Some analysts worry the 155mm artillery shell, found rigged as a bomb on May 15, may be part of a larger stockpile of Iraqi chemical weapons that insurgents can now use. But no more have turned up, and several military officials have said the shell may have been an older one that predated the 1991 Gulf War.
It likewise is not known whether the bombers knew they had a chemical weapon. Military officials have said the shell bore no labels to indicate it was anything except a normal explosive shell, the type used to make scores of roadside bombs in Iraq.
No one was injured in the shell's initial detonation.
Army may tap training units for combat dutyWASHINGTON - In a sign of the Iraq war's strain on the U.S. military, the Army is planning to send into combat thousands of soldiers whose normal job is to play the role of the "enemy" at training ranges in California and Louisiana, defense officials said Tuesday.
The Pentagon also is considering adding yet another National Guard brigade, the 155th Separate Armored Brigade from Mississippi, to the mix of active-duty and reserve units designated for the next rotation of ground forces into Iraq this year and in early 2005, other Army officials said.
With nearly every other major combat unit either committed to or just returned from Iraq or Afghanistan, the Army is planning to call on two battalions and one engineer company - about 2,500 soldiers - from the 11th Armored Cavalry Regiment, which serves as a professional enemy force at the National Training Center at Fort Irwin, Calif. The regiment last saw combat during Vietnam.
Similarly, the 1st Battalion of the 509th Infantry, which acts as the opposition force for light infantry and special operations training at Fort Polk, La., is being called to Iraq, according to two Army officials who spoke to AP on condition of anonymity.
The 509th Infantry has not seen combat since World War II.
Four soldiers punished for forcing Iraqis into riverDENVER - Four U.S. soldiers will be reprimanded for forcing two Iraqi detainees to jump off a bridge into the Tigris River earlier this year, a military spokesman said Tuesday.
There have been questions about whether one of the Iraqis died, but a Fort Carson spokesman, Lt. Col. Thomas Budzyna, said no one was killed.

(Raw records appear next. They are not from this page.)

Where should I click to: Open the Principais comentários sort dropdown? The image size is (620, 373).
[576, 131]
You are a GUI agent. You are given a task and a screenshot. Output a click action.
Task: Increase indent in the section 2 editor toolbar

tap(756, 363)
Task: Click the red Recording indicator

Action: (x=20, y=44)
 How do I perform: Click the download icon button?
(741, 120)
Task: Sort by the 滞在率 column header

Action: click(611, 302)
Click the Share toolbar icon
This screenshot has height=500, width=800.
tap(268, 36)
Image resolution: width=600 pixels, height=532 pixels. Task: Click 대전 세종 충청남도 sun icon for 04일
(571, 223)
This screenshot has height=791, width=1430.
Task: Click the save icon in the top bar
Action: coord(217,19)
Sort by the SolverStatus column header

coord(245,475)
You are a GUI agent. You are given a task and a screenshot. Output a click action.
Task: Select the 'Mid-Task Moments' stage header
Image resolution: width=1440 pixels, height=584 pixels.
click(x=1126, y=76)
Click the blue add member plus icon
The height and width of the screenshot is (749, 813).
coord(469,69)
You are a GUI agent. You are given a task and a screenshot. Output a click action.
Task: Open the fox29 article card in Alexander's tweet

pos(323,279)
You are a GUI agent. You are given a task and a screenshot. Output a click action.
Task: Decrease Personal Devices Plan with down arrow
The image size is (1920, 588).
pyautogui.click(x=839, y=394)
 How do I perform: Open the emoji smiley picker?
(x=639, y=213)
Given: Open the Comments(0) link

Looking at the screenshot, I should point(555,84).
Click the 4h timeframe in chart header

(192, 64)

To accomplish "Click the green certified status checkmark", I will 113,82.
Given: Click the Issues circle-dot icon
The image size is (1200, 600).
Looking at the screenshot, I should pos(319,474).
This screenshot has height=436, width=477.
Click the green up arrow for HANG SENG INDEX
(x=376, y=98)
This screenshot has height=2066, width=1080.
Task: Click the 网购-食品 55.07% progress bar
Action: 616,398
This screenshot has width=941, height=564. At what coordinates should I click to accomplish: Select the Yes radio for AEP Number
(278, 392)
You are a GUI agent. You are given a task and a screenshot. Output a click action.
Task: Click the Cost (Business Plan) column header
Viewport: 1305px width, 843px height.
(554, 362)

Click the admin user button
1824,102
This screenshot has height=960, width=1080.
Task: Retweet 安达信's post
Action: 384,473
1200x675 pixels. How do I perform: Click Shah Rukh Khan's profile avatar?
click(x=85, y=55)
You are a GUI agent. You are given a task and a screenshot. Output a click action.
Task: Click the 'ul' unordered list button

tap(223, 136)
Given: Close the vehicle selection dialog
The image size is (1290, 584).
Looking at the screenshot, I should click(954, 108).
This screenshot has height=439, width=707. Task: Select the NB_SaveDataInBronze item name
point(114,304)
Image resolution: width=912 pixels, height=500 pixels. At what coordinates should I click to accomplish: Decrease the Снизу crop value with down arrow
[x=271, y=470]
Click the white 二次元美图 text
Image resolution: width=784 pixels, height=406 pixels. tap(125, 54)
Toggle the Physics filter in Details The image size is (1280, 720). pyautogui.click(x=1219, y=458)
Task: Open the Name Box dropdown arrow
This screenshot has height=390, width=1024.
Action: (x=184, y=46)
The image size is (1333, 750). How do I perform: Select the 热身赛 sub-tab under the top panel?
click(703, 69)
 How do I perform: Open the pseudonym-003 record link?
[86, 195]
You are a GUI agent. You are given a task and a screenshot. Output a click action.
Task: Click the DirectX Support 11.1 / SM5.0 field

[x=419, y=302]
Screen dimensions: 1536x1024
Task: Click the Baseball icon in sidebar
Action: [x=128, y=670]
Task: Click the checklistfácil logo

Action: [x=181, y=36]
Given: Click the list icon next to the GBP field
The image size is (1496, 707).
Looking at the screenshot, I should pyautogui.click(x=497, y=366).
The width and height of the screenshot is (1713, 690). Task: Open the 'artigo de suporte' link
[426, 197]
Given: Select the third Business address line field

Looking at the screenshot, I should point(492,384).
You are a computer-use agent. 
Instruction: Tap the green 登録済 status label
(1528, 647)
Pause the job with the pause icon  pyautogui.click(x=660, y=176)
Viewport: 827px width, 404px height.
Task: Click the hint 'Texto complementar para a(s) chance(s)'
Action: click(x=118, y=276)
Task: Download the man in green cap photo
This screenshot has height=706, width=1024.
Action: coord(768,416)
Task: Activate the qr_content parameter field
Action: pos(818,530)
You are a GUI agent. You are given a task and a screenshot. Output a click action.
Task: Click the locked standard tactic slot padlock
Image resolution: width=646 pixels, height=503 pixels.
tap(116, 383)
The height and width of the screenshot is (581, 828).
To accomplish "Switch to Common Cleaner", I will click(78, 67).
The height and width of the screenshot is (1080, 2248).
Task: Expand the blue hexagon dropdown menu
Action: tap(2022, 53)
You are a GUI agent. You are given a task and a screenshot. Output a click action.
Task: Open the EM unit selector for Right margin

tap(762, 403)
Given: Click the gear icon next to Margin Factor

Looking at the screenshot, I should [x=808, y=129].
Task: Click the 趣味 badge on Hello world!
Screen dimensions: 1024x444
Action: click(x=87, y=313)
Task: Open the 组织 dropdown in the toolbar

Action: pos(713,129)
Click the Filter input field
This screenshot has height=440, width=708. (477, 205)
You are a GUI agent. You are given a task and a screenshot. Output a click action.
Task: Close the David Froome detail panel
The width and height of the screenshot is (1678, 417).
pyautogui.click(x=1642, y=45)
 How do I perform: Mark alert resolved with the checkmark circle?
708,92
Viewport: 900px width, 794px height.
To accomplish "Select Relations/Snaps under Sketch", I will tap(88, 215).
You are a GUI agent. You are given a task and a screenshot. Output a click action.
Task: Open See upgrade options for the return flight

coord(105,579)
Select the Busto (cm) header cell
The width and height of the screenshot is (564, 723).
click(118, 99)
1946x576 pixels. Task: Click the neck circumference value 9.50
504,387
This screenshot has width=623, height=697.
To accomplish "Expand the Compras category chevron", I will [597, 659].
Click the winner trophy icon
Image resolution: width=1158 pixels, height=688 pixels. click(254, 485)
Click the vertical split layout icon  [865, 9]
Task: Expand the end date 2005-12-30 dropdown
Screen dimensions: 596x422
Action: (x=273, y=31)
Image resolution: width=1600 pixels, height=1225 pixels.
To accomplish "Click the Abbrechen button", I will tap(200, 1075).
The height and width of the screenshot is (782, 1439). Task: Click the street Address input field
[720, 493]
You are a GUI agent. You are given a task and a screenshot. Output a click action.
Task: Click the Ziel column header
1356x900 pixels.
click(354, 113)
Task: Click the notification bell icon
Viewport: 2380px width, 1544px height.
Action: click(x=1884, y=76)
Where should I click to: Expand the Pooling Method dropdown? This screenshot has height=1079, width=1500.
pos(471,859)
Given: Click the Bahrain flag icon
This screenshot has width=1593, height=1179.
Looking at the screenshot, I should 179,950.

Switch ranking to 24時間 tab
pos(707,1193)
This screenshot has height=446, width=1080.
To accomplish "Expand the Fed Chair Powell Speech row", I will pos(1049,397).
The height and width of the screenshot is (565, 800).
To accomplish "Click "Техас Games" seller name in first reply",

The soldiers, based at Fort Carson, were part of a 3rd Brigade Combat Team led by Lt. Col. Nate Sassaman, a star quarterback at West Point in the mid 1980s, Budzyna said.
Budzyna said he had no other information, and Sassaman did not return a call to his office.
Budzyna also said that members of another Fort Carson unit, the 3rd Armored Cavalry Regiment, are being questioned about the deaths of two Iraqi prisoners: Maj. Gen. Abed Hamed Mowhoush, 57, who was captured by the regiment in October, and Abdul Jaleel, 46.
The military has said Mowhoush died during interrogation Nov. 26 from asphyxiation due to smothering and chest compression. Jaleel died Jan. 9 at a post near Al Asad, Iraq, of blunt force injuries and asphyxia, the Army said last week.